173rd Fighter Wing Eagles fly over wildland fires

  • Published
  • By Tech. Sgt. Jefferson Thompson
  • 173rd Fighter Wing Public Affairs

As it happens, an aerial photographer joined a routine training mission out of the 173rd Fighter Wing in Klamath Falls, Oregon destined for the range over the eastern part of the state, July 31, 2014.

James Haseltine of HIGH-G Productions noticed a number of wildland fires as the aircraft made their way back to the base and snapped photos of the F-15 Eagles flying in front of the billowing, opaque clouds.

He did not know at the time how much attention these images would garner. No one really knows how, but in the information age the photos quickly went viral, finding their way through cyber space to the Today Show broadcast on national television Aug. 5, 2014.

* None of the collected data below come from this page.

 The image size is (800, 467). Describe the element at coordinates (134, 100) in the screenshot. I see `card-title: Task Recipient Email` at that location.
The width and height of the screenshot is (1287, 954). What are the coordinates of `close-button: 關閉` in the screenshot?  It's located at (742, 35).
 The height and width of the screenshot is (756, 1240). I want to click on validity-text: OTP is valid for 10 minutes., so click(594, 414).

Images of Kingsley's own F-15 Eagles made the round from KDRV's 5 p.m. news out of Medford, Oregon, to Mashable.com, and all the way to the NASA Goddard Institute for Space Studies.

Firefighters on Oregon's Gulch Fire have battled the blaze for more than two weeks and officials posted the photos in camp early in their efforts. They contacted the 173rd Fighter Wing Public Affairs office saying they wanted to verify the photos hadn't been enhanced or altered, given their dramatic nature.

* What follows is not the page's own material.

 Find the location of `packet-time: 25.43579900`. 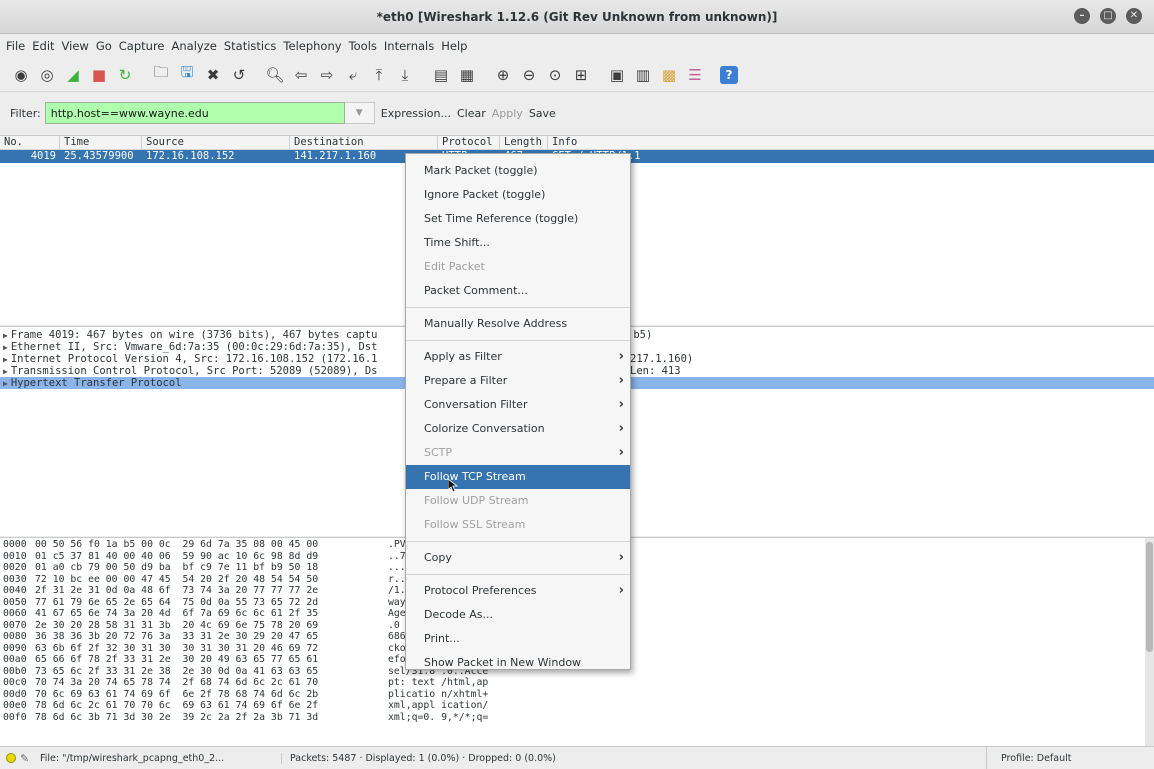

packet-time: 25.43579900 is located at coordinates (99, 156).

Weather scientists were particularly interested in these clouds as they are a phenomenon called pyro cumulus clouds, caused by the rising heat of the fire carrying ash and water vapor into the atmosphere where it condenses. Experts typically utilize satellite imagery to view these cloud formations but expressed their delight to have an up close and personal view from an aircraft.

Although the 173rd Fighter Wing's mission does not include wildland fire photography, these aircraft were in the vicinity by happenstance and provided images that furthered science and the public interest.